Established in 1998, the Safe Harbor program provides a mechanism by which companies can publicly represent that they have established internal controls that provide an adequate level of protection, thereby permitting transfers of personal information from the EU to the US. (EU data protection law provides that – with limited exceptions – personal data can be transferred outside the European Economic Area only if an adequate level of protection is ensured, and the US is not among the countries whose laws the EU Commission has identified as providing adequate protection.)

Although there have been critics of the Safe Harbor program since its inception (particularly around issues of transparency and dispute resolution), criticism has been at an all-time high since the disclosure in 2013 of the U.S. National Security Agency’s surveillance activities. In response to these widespread concerns, the EU Commission issued a report in November 2013 setting forth 13 specific recommendations aimed at promoting transparency, ensuring effective dispute resolution and enforcement, and limiting access to personal information by U.S. authorities. Notable recommendations include:

  • Notify the Department of Commerce regarding contracts with subcontractors, including cloud computing services, that will involve the transfer of personal data and make publicly available information regarding the privacy safeguards that are included in such contracts;
  • Addressing affordability concerns with respect to alternative dispute resolution mechanisms and increased monitoring of ADR providers;
  • Random audits by US authorities to ensure companies are in compliance with their privacy policies and investigation of false claims of Safe Harbor compliance; and
  • Inclusion in privacy policies of information regarding the extent to which US law would allow US authorities to access data transferred under the Safe Harbor.
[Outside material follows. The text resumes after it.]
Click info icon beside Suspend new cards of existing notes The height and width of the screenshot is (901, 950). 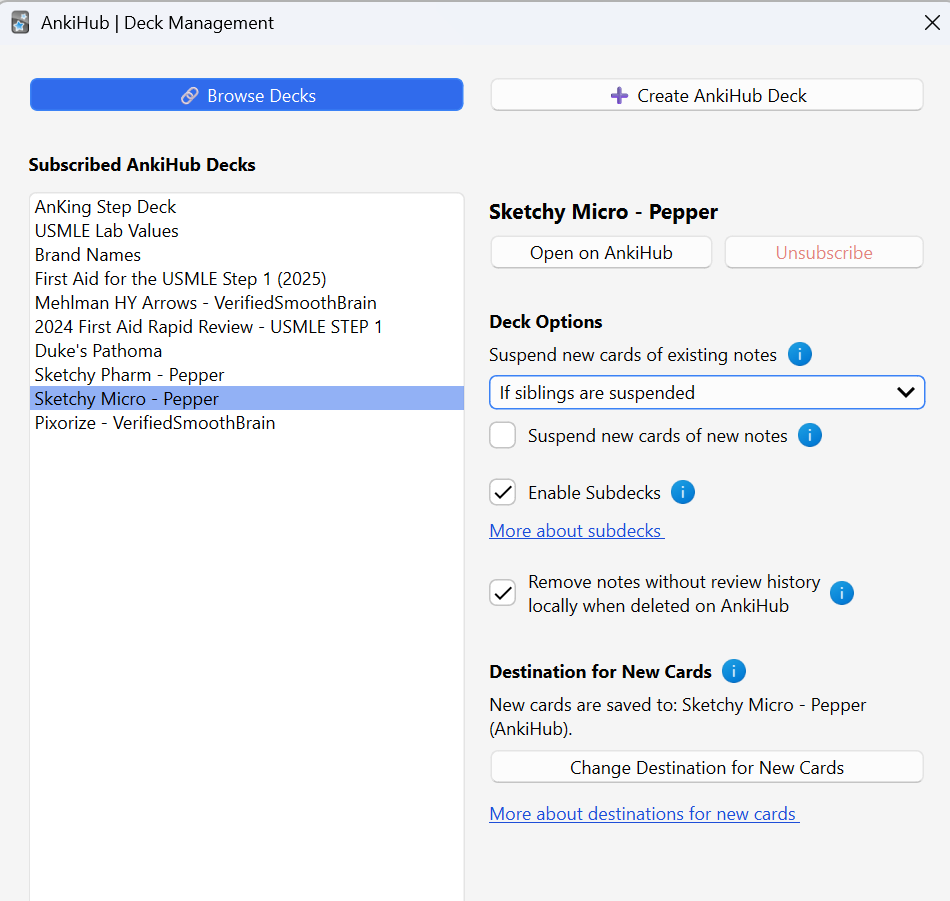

Although the EU Commission initially hoped to finalize reforms last summer, talks continue. It was revealed in November 2013 that agreement has been reached on most of the EU Commission’s recommendations but that US government access to personal data remains a sticking point. The EU Commissioner for Justice, Consumers and Gender Equality, Věra Jourová, stated in January that the EU had indicated to the US that reforms must include “sufficient guarantees on national security access” and that the EU had “recently registered concrete engagement from the US on this issue.” She indicated a goal of finalizing a reform package by May of this year.
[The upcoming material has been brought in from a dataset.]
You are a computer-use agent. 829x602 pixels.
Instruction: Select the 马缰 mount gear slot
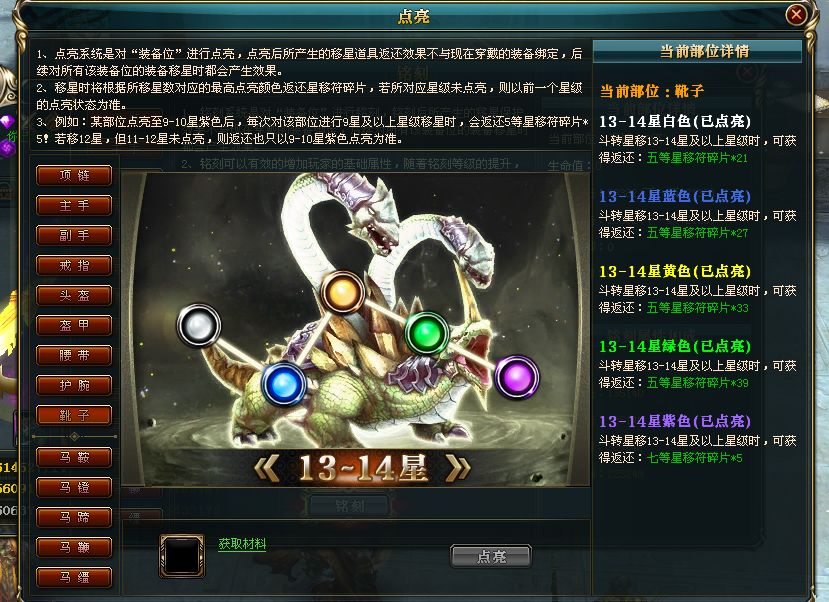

Accordingly, although there have been calls and threats for complete cancellation or suspension of the Safe Harbor program, this remains unlikely, not least because of the extreme economic consequences that would flow from such action. However, it appears certain that reforms will be implemented, and although the full scope of such changes is not yet known, companies can and should begin to prepare. Specifically, current Safe Harbor members, and those considering certification, would be prudent to:

  • Consider a self-assessment of compliance with their data privacy policies and applicable data protection requirements;
  • Examine their options in respect of ADR and consider the impact of a requirement that ADR be made free for data subjects seeking to utilize it; and
  • Begin to identify vendor contracts that contain (or should contain) privacy provisions to ensure that they comply with the Safe Harbor requirements and to assess the feasibility of disclosing these provisions should that requirement be implemented.